As a law graduate, who once worked for an MLA, writing about the results from pollsters to be published on social media, I’m not sure where the public’s trust in me would lie.

Further coverage of LucidTalk’s latest poll on Northern Slant

 

Methodology, and more on LucidTalk

Polling was carried out by Belfast based polling and market research company LucidTalk.

Polling was carried out by Belfast based polling and market research company LucidTalk. The project was carried out online for a period of 80 Hours from 1pm 23rd February 2018 to 9pm 26th February 2018 (80 Hours). The project targeted the established Northern Ireland (NI) LucidTalk online Opinion Panel (10,387 members) which is balanced by gender, age-group, area of residence, and community background, in order to be demographically representative of Northern Ireland.
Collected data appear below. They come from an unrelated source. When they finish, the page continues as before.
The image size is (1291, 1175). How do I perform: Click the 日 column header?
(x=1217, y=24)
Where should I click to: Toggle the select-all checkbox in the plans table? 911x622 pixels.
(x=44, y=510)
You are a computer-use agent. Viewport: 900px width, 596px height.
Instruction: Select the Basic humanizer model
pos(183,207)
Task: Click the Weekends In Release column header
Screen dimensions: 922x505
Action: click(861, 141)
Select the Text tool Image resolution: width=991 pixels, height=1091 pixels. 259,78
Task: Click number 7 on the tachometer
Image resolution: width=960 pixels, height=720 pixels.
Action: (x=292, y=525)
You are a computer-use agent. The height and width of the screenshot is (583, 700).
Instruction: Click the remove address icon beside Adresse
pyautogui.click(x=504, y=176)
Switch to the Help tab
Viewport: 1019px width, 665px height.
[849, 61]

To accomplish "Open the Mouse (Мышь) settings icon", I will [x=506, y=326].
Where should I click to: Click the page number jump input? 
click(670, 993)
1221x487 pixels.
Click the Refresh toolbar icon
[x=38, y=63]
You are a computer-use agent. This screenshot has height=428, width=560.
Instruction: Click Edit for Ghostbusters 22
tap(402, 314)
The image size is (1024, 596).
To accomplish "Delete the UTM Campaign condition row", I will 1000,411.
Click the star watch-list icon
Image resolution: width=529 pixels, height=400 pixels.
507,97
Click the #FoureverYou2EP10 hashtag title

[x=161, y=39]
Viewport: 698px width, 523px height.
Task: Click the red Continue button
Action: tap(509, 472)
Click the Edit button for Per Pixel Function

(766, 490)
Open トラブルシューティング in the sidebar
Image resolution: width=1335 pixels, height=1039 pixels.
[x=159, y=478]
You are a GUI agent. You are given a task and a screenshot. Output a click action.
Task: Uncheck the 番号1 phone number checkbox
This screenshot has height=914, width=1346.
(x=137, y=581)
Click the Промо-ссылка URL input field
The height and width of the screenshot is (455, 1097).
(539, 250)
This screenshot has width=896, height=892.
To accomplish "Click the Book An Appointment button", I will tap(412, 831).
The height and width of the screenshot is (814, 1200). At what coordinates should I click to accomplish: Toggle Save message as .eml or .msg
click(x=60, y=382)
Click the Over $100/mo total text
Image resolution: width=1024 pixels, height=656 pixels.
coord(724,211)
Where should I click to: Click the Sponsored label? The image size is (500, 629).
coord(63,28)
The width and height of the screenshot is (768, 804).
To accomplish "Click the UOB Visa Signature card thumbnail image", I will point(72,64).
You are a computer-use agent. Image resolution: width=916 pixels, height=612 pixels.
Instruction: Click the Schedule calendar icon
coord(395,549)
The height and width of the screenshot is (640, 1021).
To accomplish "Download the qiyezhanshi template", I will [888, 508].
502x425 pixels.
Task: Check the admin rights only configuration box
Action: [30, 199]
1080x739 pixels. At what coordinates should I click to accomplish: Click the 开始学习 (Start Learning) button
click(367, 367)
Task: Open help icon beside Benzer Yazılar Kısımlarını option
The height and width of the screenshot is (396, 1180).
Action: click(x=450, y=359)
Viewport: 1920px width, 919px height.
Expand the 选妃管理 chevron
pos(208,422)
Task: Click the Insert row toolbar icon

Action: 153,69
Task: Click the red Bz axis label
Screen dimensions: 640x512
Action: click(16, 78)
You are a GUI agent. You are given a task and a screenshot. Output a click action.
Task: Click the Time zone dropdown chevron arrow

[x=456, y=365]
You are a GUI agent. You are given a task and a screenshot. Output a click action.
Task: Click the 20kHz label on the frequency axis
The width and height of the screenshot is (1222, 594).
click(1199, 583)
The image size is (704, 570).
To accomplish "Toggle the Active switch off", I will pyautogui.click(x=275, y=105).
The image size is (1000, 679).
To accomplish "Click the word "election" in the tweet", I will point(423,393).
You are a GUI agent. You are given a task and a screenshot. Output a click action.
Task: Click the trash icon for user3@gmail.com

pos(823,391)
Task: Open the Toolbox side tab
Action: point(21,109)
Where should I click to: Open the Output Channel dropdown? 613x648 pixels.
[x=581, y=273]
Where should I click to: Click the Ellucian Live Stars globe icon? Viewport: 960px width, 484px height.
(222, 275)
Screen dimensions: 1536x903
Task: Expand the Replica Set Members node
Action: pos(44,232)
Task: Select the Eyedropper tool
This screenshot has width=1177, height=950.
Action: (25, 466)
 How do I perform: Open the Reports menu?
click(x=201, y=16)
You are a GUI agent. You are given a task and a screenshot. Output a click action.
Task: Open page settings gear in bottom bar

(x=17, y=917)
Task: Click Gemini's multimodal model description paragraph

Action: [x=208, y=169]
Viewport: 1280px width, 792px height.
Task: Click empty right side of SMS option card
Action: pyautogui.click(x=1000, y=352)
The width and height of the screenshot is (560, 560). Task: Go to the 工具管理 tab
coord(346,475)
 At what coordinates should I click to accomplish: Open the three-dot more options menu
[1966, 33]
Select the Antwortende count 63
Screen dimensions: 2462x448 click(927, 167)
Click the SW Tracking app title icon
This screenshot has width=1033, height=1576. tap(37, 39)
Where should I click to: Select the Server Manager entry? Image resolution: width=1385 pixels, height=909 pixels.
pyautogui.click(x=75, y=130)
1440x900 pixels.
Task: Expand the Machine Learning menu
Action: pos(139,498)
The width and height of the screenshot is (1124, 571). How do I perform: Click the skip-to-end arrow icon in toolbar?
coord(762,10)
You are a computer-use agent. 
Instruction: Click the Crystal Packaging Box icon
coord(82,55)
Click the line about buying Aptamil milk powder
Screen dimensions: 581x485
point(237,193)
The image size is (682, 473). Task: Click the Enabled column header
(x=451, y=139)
3,131 full responses were received, and a data auditing process was carried out to ensure all completed poll-surveys were genuine ‘one-person, one-vote’ responses, and also to collate a robust and accurate balanced NI representative sample. This resulted in 2,079 responses being considered in terms of the final results – the results presented in this report. All data results have been weighted by gender and community background to reflect the demographic composition of Northern Ireland resulting in 2,079 responses being considered in terms of the final results. All data results produced are accurate to a margin of error of +/-3.0%, at 95% confidence.

LucidTalk is a member of all recognised professional Polling and Market Research organisations, including the UK Market Research Society (UK-MRS), the British Polling Council (BPC), and ESOMAR (European Society of Market Research organisations).